SEATTLE—Starbucks is reinventing itself, with plans to automate processes, improve employee scheduling and other benefits, as well as projecting double-digit growth for revenue and earnings per share as a result of the plan, reports the New York Times and CNBC.
Interim CEO Howard Shultz introduced the three-year plan to 150-plus investors in person. Although Starbucks was seen as a “winner” during the pandemic by effectively converting its customers to drive-thru and pickup, Shultz said the company had “lost its way” in certain areas.
Cold-drink orders have taken off with Starbucks customers, making up 70% of the company’s revenue, and the add-ins for these drinks, such as an espresso shot or sweeteners, account for more than $1 billion in sales each year on their own.

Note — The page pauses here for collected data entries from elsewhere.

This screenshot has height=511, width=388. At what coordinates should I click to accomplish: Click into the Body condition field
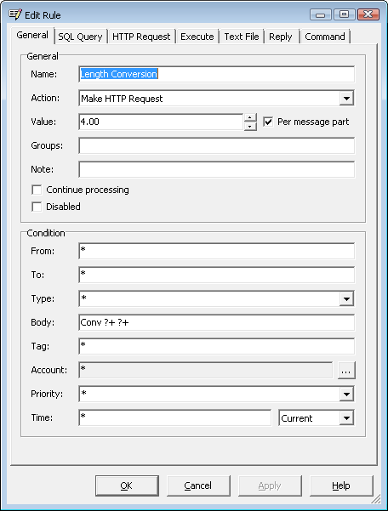[x=216, y=322]
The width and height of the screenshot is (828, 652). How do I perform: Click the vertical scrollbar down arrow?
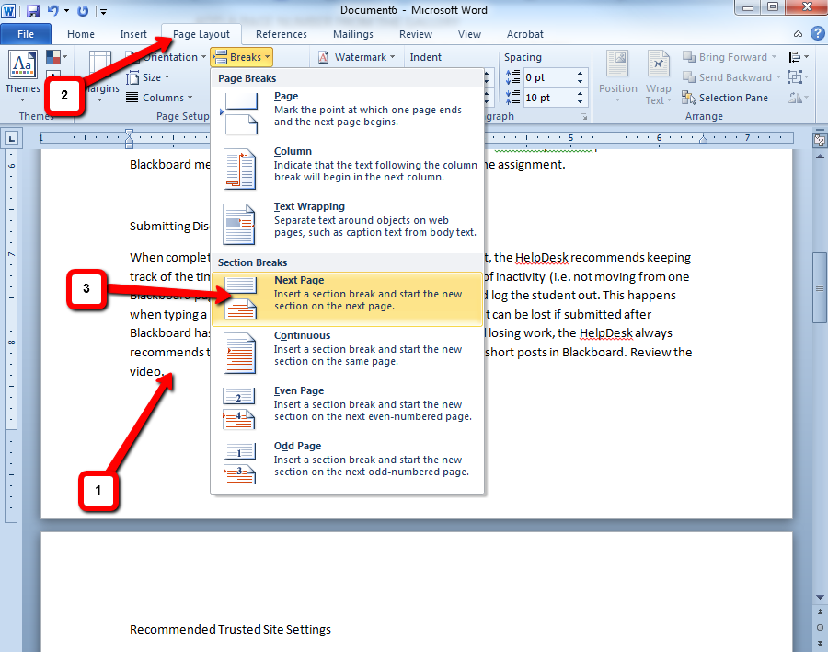(820, 597)
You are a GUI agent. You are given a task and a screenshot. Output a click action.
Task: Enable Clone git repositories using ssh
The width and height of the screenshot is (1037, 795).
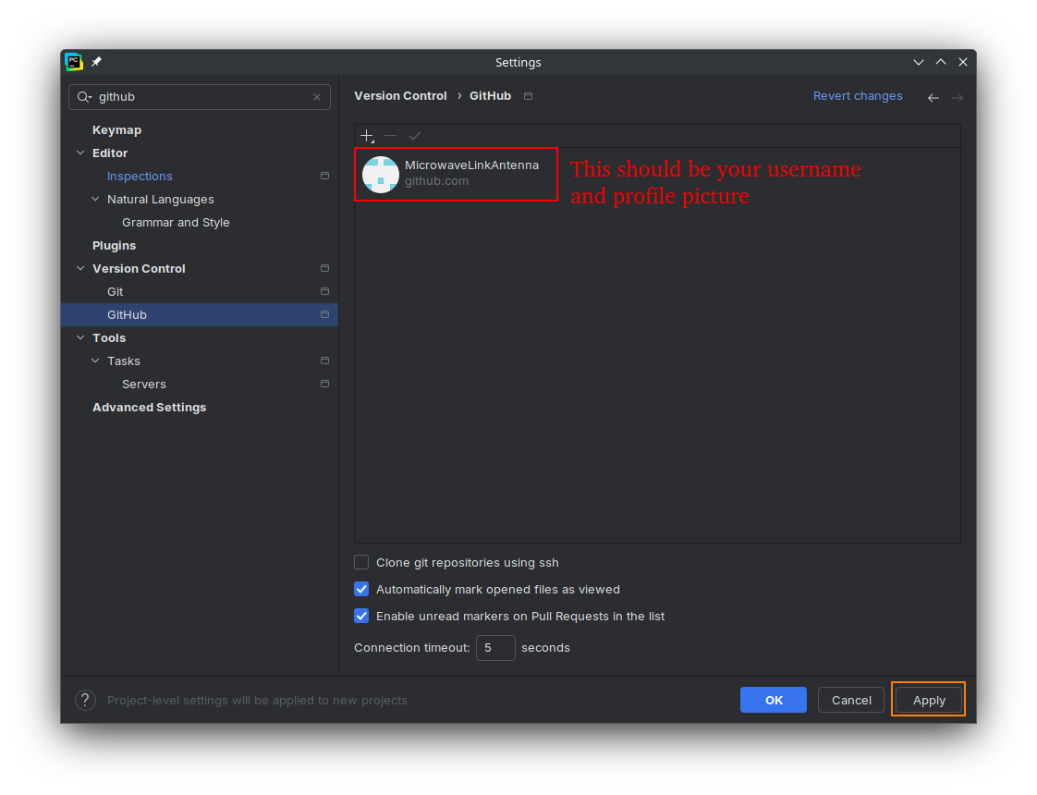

The surge has been fueled by younger consumers, and their affinity for elaborate, customized coffees. However, because these drinks take time to make, employees’ jobs are more demanding, resulting in order delays.
In response, Starbucks is introducing a piece of equipment called the Siren System, which is designed to meet the growing demand for customization of hot and cold beverages and warm foods. Part of the system includes a redesign of its cold beverage station, which sharply reduces the time and number of steps to make cold beverages.
Starbucks also is developing a faster way to extract cold coffee and espresso with the Cold Pressed Cold Brew system. The system can make cold-brew coffee in seconds and in fewer than four steps, compared to Starbucks’ current method for cold brew which is steeped for 20 hours and takes more than 20 steps to make.
“We will never replace our baristas,” said Deb Hall Lefevre, Starbucks chief technology officer. “Rather, our job is to automate the work and simplify it so that their job is easier.”
Starbucks is investing about $450 million to upgrade its cafes with the new equipment and updating stores.
“Our physical stores were built for a different era and we have to modernize to meet this moment,” outgoing Chief Operating Officer John Culver told investors.
The company is building “purpose-built store concepts that meet customers wherever and whenever they want” and improve employee experience, according to a statement. It’s also expanding its Starbucks Delivers program in the U.S. with a new partnership with DoorDash, which will expand to a national scale alongside UberEats in fiscal 2023, “to make it even easier for customers to get Starbucks when and where they want.”
Starbucks is also boosting its loyalty program by extending the program to licensed retailers and linking the program to other loyalty program, such as those for retailers and airlines. Customers will be able to earn their stars on purchases other than Starbucks, and they’ll be able to use their points for airline miles.
The employee turnover rate for the company is better than the rest of the industry, but it’s still too high and there is a focus on reducing it, according to Frank Britt, chief strategy and transformation officer at Starbucks. The company is working on an app for its employees that allows them to manage their schedule and help with career growth. It’s also introducing a savings plan and student loan assistance program.
“As we execute on our Reinvention plan, we are building on our 51-year history of market leading innovation to position our business and our brand for the next chapter of growth,” said Schultz.